Title | Random samples from an existing dataset | |
Author | Nicholas J. Cox, Durham University, UK | |
I have a dataset, and I wish to take one or more random subsamples. How can I do this in Stata?
First, we go through the solution when that is the whole problem. Then we indicate solutions when sampling should be done within each of a set of categories.
There are two overarching questions:
If the sample is to be taken with replacement, then each observation from the dataset may appear in the sample not at all, once, or more than once. What you want may be some bootstrap or similar resampling command, for example, bootstrap or bsample.
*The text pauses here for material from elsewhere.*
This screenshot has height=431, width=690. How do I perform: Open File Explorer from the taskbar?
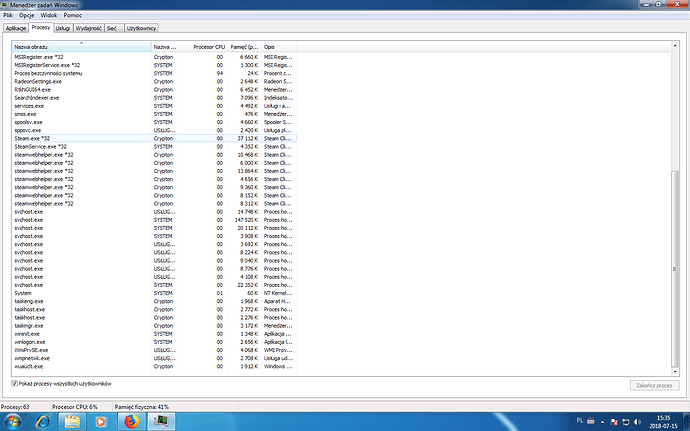[x=72, y=421]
If the sample is to be taken without replacement, then each observation from the dataset may appear in the sample not at all or once. The rest of this FAQ is based on the assumption that you are sampling without replacement and that the number of observations in memory is large enough for you to choose one or more samples of the size specified.
The Stata command sample codifies one approach to choosing a sample without replacement. The concern here is with explaining enough basic ideas that you can produce your own random samples as desired in Stata with a combination of elementary Stata commands.
These identifiers will usually be integer or string codes that specify a particular observation, such as the record for a particular person or organization in your dataset. Identifiers are not essential for all problems, but you will need them, for example, whenever you are choosing some observations from a large dataset for further study.
Do you want to use the whole dataset, or just part? If you want to use just part, set up an indicator variable that flags the part you want to use; for example,
. generate OK = (gender == 1) . generate OK = age >= 40 & age < .
The condition on the right-hand side of the assignment will be true for the observations to be used. The resulting indicator variable OK will be 1 if and only if observations satisfy the stated condition (and 0 otherwise). Care may be needed if missing data are present: for numeric variables, missing values count as higher than any other numeric value, so age >= 40 would include missing ages. Hence, we should stipulate the extra condition age < . in generating the indicator variable.
Next type
. generate random = runiform()
This command generates a set of pseudorandom numbers from a uniform distribution on [0,1). If you want to document your results, or if you care about precise reproducibility of results, then you will set the seed explicitly. See generate and functions.
You can shuffle the observations in memory by sorting on the random numbers just generated:
. sort random
You are now in a position to choose a random sample. For example, suppose that you want a sample of size 100. This could be the first 100 or the last 100 observations; for example,
. generate insample = _n <= 100
or
. generate insample = (_N - _n) < 100
If sampling is only from within observations that are OK, as above, then
. sort OK random . generate insample = OK & (_N - _n) < 100
If you want two or more distinct random subsamples, you can extend this approach. For example, if you want two groups of equal size
. sort random . generate group = ceil(2 * _n/_N)
creates a variable with two categories, 1 and 2, with approximately equal numbers in each category. These values indicate subsamples 1 and 2. Clearly, if the number of observations is even, this can be done exactly, whereas if it is odd, the two subsamples will differ in size by 1. In the data, a block of observations for which group is 1 is followed by a block for which group is 2. To see this
. tabulate group . list group
For three or more groups, use the number required in place of 2, with similar results. For the more complicated case in which, to be selected, sample observations must also be OK.
. sort OK random . by OK: generate group = ceil(2 * _n/_N) if OK
and so forth.
If you want groups of unequal size, then usually the definition will use the observation number _n. If you had 1,000 observations and you wanted to subdivide into subsamples of 200 and 800, then the statement could be
. gen group = 1 + (_n > 200)
_n > 200 is false (0) for the first 200 observations and true (1) for the rest. Adding 1 produces a categorical variable with values 1 and 2.
The most complicated kind of problem considered here is illustrated by this example:
Once again, we might need to be careful about gender being missing.
Putting all the ideas together, we get
. gen byte OK = age <= 40 & age < . & gender < . . gen random = runiform() . sort OK gender random . by OK gender: gen group = ceil(2 * _n/_N) if OK
Several Stata ideas are being used here.
Sorting first on OK segregates all the observations that we do not want to use. Sorting second on gender ensures later equal subdivision within gender. Sorting last on random shuffles our data within those categories. Finally, generating the categorical variable within each gender group produces the random splitting.
As a result of these statements, there are two classifications of the data, by gender and by group.
For more than two groups, replace 2 in the last statement with the number required.
In all these examples, Stata commands have produced variables that identify the observations in each subsample. Typically the next step is to carry out computations for such subsamples. For example, computations for the sample defined by the variable insample will specify if insample == 1 or, more concisely, if insample. Similarly, computations for the two or more samples defined by the variable group may use qualifiers such as if group == 1 or if group == 2.